Morris’ Free Music Store vs Jobs’ iTunes
10.15.07 - 11:36am
The big boys are battling and Doug Morris, Chief Executive of Universal Music, the largest music recording company in America, is taking on Steve Jobs and Apple’s iTunes rather vehemently.
Morris and Jobs used to be friends with Morris backing Jobs and iTunes all the way in the initial inception. Then the pricing wars started and Morris became upset with the pricing and marketing restrictions Jobs placed on Universal. Sources who spoke to Business Week said Morris, referring to Jobs ultra-control over the market and $.29 cents per song “indecent” revenue take, recently said at a meeting, ”We got rolled like a bunch of puppies.”
Morris is now fighting like a full grown dog and he is taking on Steve Jobs. His proposal is a music store owned by the industry called “Total Music”. He has already partnered with BMG Music on the deal and is reportedly in talks with Warner. Between the three they control 75% of the music recording industry.

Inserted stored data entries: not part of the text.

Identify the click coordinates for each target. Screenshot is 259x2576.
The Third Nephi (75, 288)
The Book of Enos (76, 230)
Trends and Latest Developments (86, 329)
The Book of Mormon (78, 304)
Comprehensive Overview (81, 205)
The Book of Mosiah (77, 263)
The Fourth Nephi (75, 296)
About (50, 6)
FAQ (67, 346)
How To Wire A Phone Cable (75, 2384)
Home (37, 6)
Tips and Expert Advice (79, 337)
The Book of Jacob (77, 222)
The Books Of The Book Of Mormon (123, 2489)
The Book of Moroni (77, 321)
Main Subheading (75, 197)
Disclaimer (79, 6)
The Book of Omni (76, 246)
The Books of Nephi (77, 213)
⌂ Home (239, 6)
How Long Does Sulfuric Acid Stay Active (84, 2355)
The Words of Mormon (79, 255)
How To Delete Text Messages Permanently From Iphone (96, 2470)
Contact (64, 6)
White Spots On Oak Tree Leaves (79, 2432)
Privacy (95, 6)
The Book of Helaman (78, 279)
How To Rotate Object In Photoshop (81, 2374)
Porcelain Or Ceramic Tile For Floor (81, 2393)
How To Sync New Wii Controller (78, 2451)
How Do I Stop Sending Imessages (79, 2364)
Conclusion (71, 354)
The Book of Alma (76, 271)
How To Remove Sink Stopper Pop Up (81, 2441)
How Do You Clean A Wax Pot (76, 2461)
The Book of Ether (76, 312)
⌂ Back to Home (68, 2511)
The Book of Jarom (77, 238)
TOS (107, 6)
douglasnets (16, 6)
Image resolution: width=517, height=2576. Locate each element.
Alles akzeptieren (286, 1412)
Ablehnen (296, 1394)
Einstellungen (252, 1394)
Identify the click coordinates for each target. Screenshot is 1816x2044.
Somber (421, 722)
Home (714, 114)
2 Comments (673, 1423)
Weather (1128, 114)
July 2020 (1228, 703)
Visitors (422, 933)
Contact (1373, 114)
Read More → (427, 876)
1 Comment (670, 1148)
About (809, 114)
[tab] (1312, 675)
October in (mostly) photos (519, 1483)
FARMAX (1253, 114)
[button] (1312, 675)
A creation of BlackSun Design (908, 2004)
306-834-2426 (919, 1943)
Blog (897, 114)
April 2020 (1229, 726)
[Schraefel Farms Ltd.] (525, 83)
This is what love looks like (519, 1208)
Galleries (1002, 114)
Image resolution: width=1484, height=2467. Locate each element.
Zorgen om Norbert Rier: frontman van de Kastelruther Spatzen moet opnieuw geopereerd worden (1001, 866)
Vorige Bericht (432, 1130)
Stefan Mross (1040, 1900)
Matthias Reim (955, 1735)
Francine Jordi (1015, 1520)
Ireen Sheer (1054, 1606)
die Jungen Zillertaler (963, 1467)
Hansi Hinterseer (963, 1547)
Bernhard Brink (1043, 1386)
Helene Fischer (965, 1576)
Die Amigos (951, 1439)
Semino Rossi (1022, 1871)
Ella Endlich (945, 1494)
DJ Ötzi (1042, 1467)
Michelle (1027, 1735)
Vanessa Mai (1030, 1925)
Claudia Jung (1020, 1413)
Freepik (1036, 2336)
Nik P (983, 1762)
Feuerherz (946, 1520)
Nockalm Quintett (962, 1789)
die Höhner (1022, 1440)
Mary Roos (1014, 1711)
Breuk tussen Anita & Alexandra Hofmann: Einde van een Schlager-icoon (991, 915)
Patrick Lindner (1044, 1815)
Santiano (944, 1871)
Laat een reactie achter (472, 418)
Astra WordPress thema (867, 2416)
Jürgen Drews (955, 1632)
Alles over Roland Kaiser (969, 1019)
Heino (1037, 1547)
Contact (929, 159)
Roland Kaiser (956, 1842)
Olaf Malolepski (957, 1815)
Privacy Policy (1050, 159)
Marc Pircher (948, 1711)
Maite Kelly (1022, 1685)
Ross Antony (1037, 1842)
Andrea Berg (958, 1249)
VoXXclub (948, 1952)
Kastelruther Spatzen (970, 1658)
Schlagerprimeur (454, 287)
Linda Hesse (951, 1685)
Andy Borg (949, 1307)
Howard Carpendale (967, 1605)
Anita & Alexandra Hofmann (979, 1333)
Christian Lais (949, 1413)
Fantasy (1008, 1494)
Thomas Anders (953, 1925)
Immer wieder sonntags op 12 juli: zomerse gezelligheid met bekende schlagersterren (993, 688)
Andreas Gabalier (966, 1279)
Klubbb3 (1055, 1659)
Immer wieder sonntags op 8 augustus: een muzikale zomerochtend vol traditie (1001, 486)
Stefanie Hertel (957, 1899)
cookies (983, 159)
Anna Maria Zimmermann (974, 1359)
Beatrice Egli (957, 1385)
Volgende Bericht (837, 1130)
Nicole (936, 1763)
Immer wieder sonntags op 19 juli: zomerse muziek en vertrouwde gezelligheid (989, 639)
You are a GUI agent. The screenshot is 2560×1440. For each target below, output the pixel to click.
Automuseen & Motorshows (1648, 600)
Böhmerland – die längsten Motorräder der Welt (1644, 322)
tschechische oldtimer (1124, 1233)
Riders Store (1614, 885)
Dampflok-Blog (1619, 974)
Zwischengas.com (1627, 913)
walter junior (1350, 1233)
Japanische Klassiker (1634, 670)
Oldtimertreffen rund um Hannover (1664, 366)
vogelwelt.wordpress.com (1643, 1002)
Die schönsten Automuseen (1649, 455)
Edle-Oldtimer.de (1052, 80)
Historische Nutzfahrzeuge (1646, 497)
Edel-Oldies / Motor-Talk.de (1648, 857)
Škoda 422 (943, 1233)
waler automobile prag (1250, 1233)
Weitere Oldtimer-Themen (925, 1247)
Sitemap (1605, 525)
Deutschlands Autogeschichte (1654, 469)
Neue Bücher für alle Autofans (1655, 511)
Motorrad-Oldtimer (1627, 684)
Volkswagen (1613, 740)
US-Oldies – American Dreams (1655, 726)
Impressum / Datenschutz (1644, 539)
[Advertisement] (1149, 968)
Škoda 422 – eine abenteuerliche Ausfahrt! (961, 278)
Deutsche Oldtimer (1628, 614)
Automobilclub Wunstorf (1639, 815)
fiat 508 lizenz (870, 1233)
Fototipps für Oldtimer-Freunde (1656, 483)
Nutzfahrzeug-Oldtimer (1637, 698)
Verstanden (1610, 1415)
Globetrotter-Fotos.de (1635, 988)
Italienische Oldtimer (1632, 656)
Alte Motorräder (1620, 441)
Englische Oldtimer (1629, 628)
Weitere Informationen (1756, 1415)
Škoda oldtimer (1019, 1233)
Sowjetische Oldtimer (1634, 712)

Total Music would be an online download store different from any other. All the music would be free. With one catch - you have to be using a Total Music MP3 player.
Morris and Universal won’t be making there own MP3 players but they are in talks with MP3 manufacturers such as Microsoft and the Zune, to have their players become “Total Music Players”. Meaning that once you buy a player certified for Total Music you have access to all the downloads you want - free.
The idea is to have the MP3 manufactures pay for the subscription service at $5 a month. It would most likely raise the price of the players but the idea is that if you want free music you will buy something else other than an iPod, thus breaking Apple’s stranglehold over the market.
“If the object is to wrest control of the market from Steve Jobs,” says Gartner analyst Mike McGuire, “this is a credible way to try it.”